## RECORDS FOR THE TASK
>>>>>
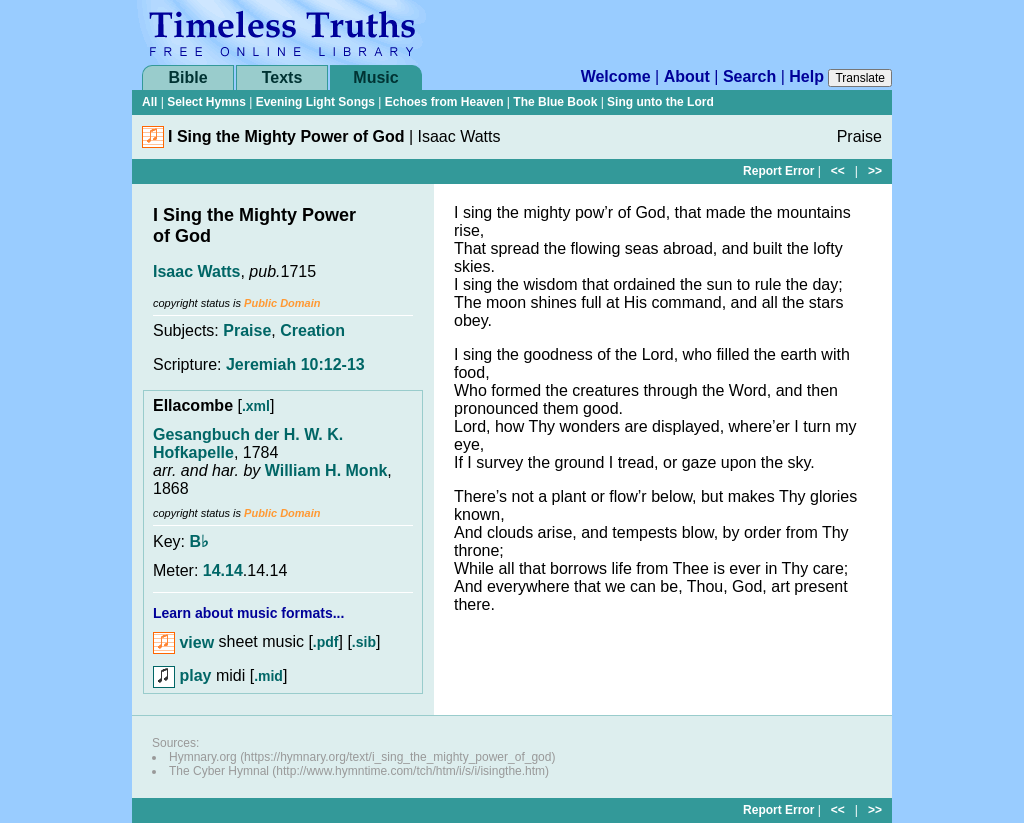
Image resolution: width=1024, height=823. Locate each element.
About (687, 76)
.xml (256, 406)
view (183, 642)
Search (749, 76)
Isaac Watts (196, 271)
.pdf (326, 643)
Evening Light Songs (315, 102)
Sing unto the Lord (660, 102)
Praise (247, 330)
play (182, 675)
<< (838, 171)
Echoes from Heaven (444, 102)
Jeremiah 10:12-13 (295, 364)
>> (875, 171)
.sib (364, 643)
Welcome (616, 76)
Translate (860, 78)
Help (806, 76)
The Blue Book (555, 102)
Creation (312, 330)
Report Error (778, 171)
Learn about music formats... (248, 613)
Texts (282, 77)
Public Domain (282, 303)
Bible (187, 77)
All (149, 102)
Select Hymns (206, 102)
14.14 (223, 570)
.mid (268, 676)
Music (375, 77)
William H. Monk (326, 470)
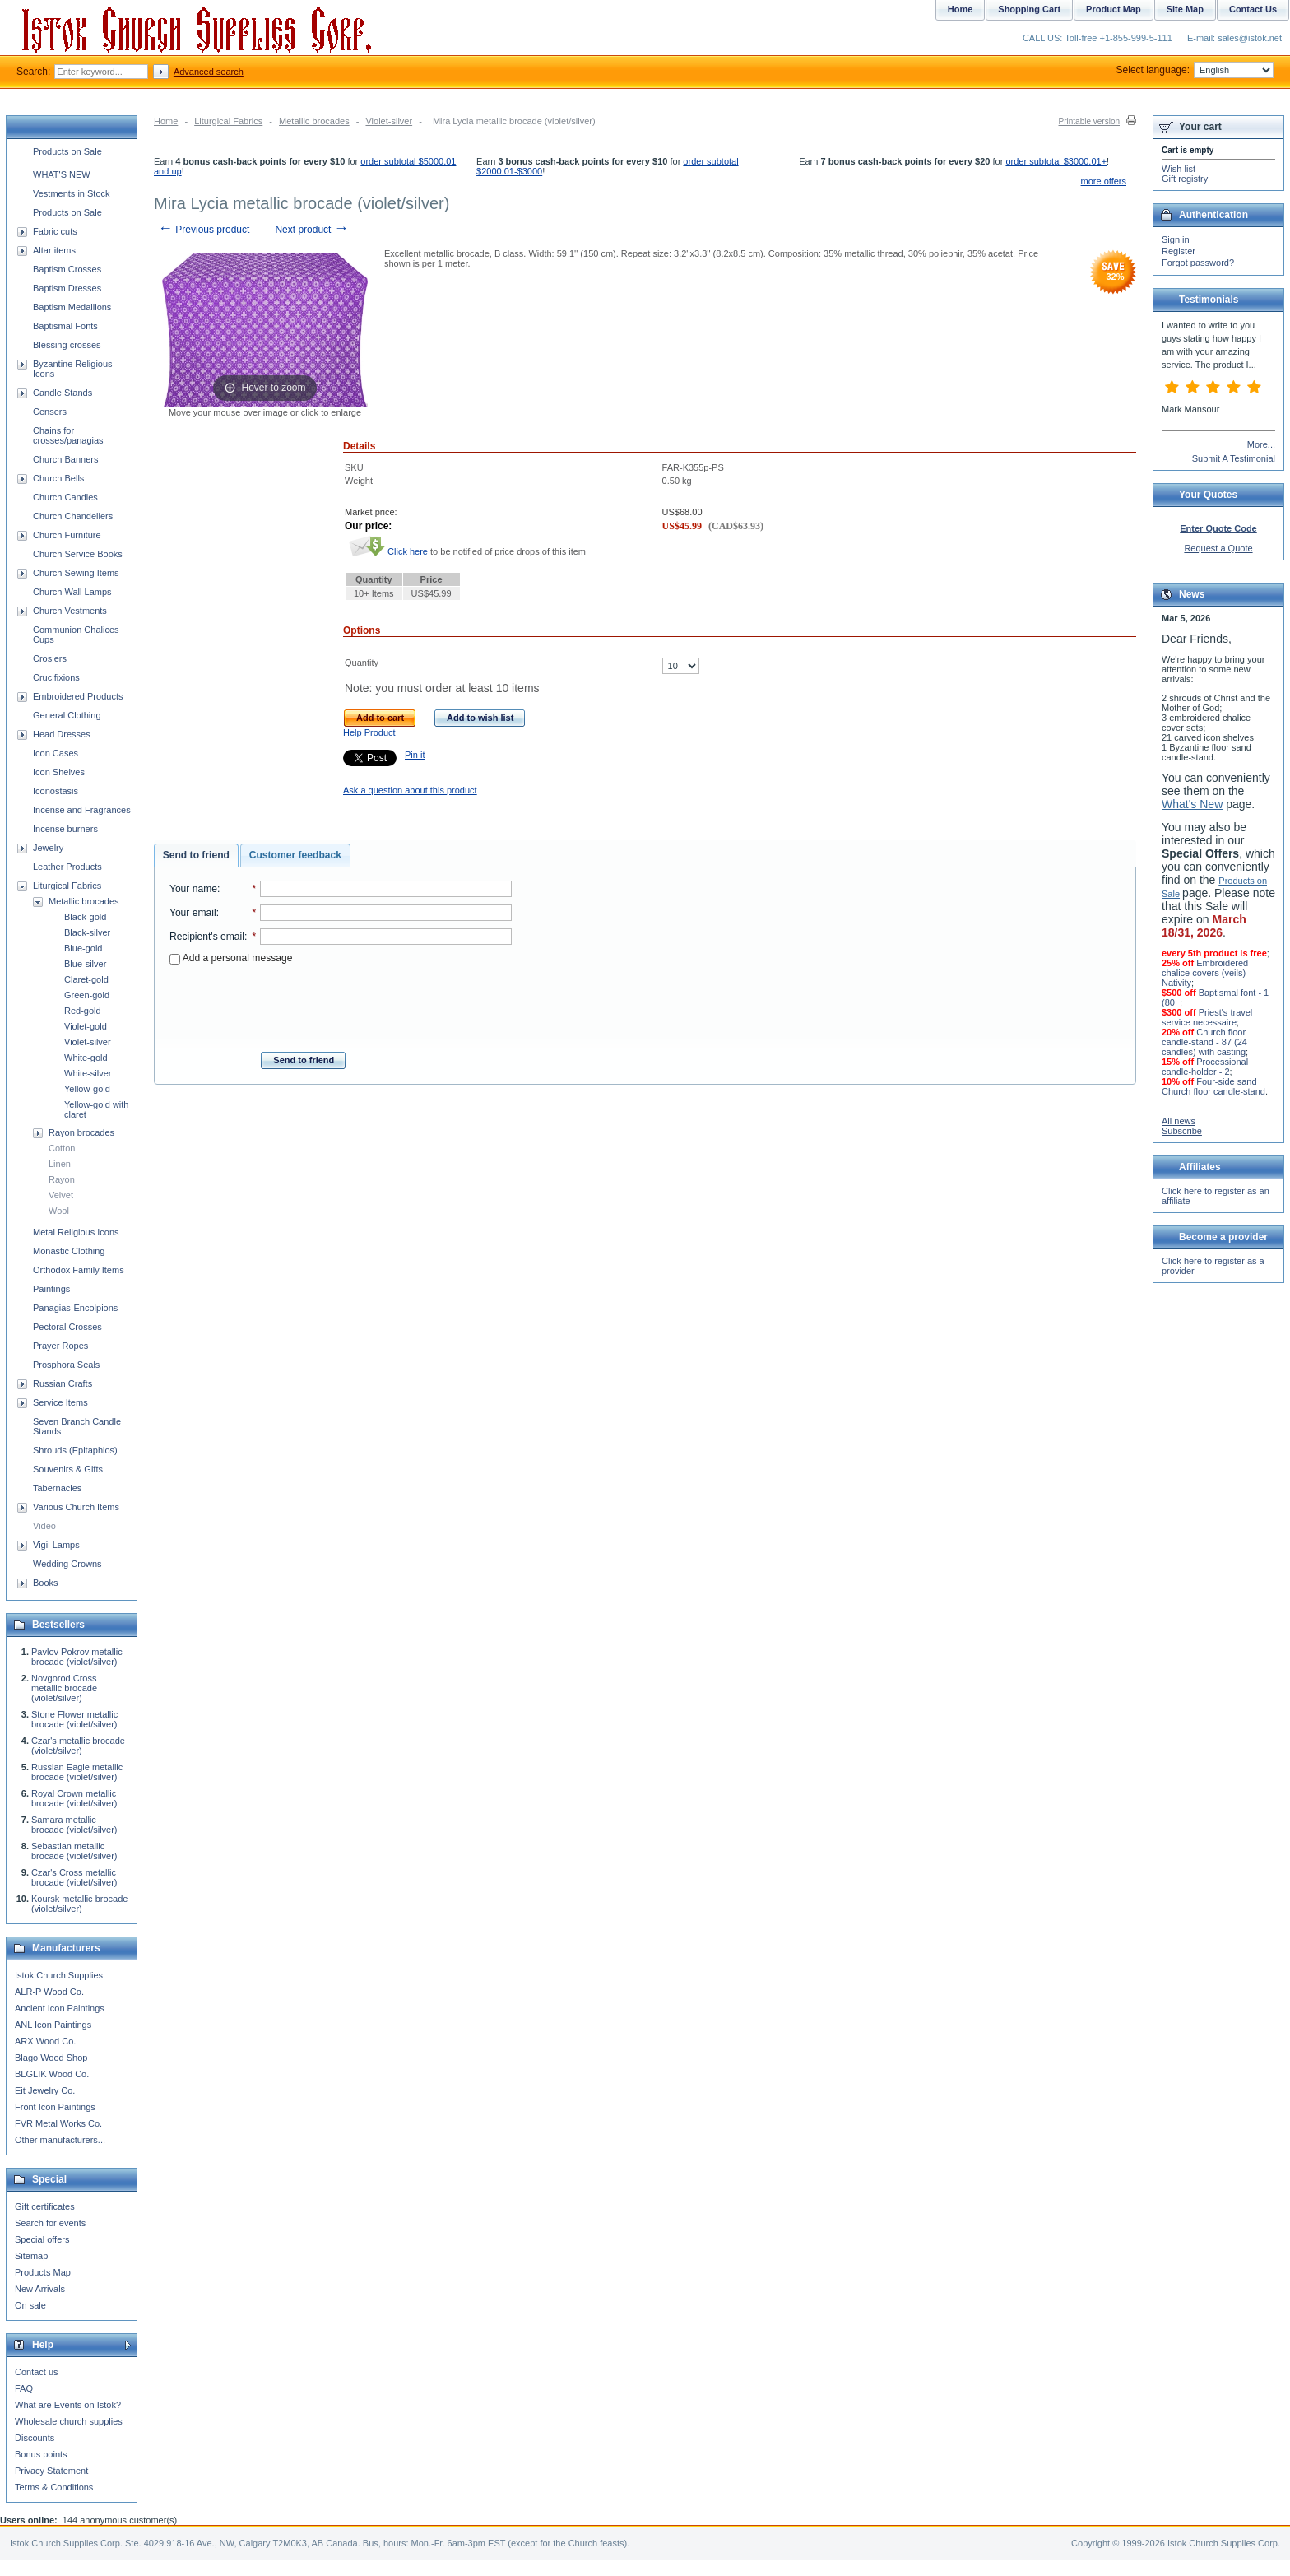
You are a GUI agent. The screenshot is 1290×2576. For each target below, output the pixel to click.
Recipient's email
<<<<<
## EXERCISE OBJECTIVE
From the records above, pull out every line that contains the word "each" and copy those lines in full.

## ANSWER TO THIS TASK
Image resolution: width=1024, height=823. Locate each element.
You are a GUI agent. The screenshot is 1290×2576. For each target below, output the pixel to click.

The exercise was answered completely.